Do these apply to you?
- Someone has offered you the opportunity to chair an important committee, and you consider saying no because you have never run an important committee before and you just aren’t sure if you are experienced enough to manage it.
- Your supervisor praises you for doing a great job on a project, and you think, “Phew, I got away with that one. I had no idea what I was doing.”
- You do not apply for a job because you match only half of the required criteria for the position.
- Someone pays you a compliment and you say “thank you,” but then you tell them why you really don’t deserve praise.
- You get asked to speak at a conference but say no because you don’t think you could answer any questions people asked. (Or you say yes, but you are terrified the entire time that people will find out you really don’t know the topic that well.)
If you answered yes to any of these, you are probably suffering from the Impostor Syndrome. While many women and men suffer from the Impostor Syndrome, many people have never heard of it. “The Impostor Syndrome can be defined as a collection of feelings of inadequacy that persist even in the face of information that indicates that the opposite is true. It is experienced internally as chronic self- doubt, and feelings of intellectual fraudulence.”1
Feeling Like You’re Fooling Others
The Impostor Syndrome was first identified in 1978 in an article by Pauline R. Clance and Suzanne A. Imes.2 In their work with 150 high- achieving women, they found that women often felt themselves to be impostors. “Women who experience the impostor phenomenon maintain a strong belief that they are not intelligent; in fact they are convinced that they have fooled anyone who thinks otherwise.”
I’ll be honest; I felt like an impostor for years. I spent many years feeling that I didn’t belong in the jobs I held, that somehow I was fooling everyone. This was despite consistently delivering on the goals that were set for me and being praised by supervisors and senior executives for my work performance. Then about eight years ago, I was working at a conference and someone told me that I absolutely had to attend the Impostor Syndrome session, which was led by Maria Klawe, President of Harvey Mudd College. I listened to an entire panel of senior women describe their feelings of being an impostor. And I had that “aha” moment we all hear so much about—maybe I wasn’t an impostor after all!
I’ve subsequently taught a class on the Impostor Syndrome many times, and the most discouraging stories are the ones about the negative impact the Impostor Syndrome has had on many women’s careers. Listening to your inner impostor can lead you to turn down career-making opportunities. Taking on challenging work and succeeding at it can open many doors. If you don’t accept a position as a leader or organizer, someone else will, and he or she can easily become the “go-to person” for a supervisor or organization. Those people go on to get the key promotion or job.
But there are encouraging stories, too. My favorite is that of a young woman who wrote in to an advice column I managed. She had interviewed at a company for a specific job but instead she was offered a different position, one that was actually at a higher level both in rank and pay but that involved some technologies with which she was less familiar. This seemed to me to be every job candidate’s dream—more money, a better, more challenging job, and less grunt work. Instead, she was preparing to sabotage herself. She was so worried that she couldn’t do the job, and her inner self doubt was so extreme, that she was planning to accept the job but insist they pay her the lower wage with the proviso that if she proved herself after six months, they could give her the higher salary. But if she didn’t, they could move her to the lesser job.

____________

### Task list
- A) List every person the Impostor Syndrome passage mentions by name.
- B) Copy out the part of the Impostor Syndrome passage starting at "I’ll be honest;" and ending at "impostor after all!", and swap "senior executives" out for "company leaders".
Use only the Impostor Syndrome passage.

### Source material
____________

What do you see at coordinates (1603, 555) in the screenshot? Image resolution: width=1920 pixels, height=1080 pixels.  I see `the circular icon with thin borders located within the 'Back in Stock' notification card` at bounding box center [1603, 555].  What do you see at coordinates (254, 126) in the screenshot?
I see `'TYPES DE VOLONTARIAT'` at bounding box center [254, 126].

____________

### List of solutions
- A) Pauline R. Clance, Suzanne A. Imes, Maria Klawe

- B)
I’ll be honest; I felt like an impostor for years. I spent many years feeling that I didn’t belong in the jobs I held, that somehow I was fooling everyone. This was despite consistently delivering on the goals that were set for me and being praised by supervisors and company leaders for my work performance. Then about eight years ago, I was working at a conference and someone told me that I absolutely had to attend the Impostor Syndrome session, which was led by Maria Klawe, President of Harvey Mudd College. I listened to an entire panel of senior women describe their feelings of being an impostor. And I had that “aha” moment we all hear so much about—maybe I wasn’t an impostor after all!